John Milton Brannan (July 1, 1819 – December 16, 1892) was a career American Army officer who served in the Mexican–American War and as a Union general in the American Civil War, in command of the Department of Key West in Florida and assigned to Fort Zachary Taylor. His first wife was the daughter of Colonel Ichabod Crane; she mysteriously disappeared after taking a ferry from Staten Island to Lower Manhattan and was presumed to have been murdered.

At the outbreak of the Civil War, Brannan was appointed a brigadier general of volunteers and placed in command of the Department of Key West. Brannan was placed in command of the Department of the South and served as department commander until January 1863.
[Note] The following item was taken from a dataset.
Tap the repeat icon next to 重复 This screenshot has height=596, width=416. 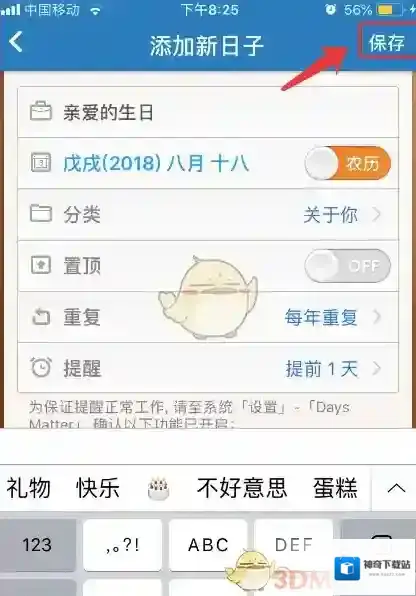click(x=41, y=316)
In 1863 he led an infantry division under Major General Rosecrans and fought under Maj. Gen. Thomas during the Chickamauga Campaign in the XIV Corps. At Chickamauga, Brannan lost 38 per cent of his command. From October 1863 until June 1865, Brannan was chief of artillery of the Department of the Cumberland. He was appointed a brevet major general in both the regular army and in the volunteer forces for Gallant and Meritorious Services in the Atlanta Campaign and in the Field during the Rebellion.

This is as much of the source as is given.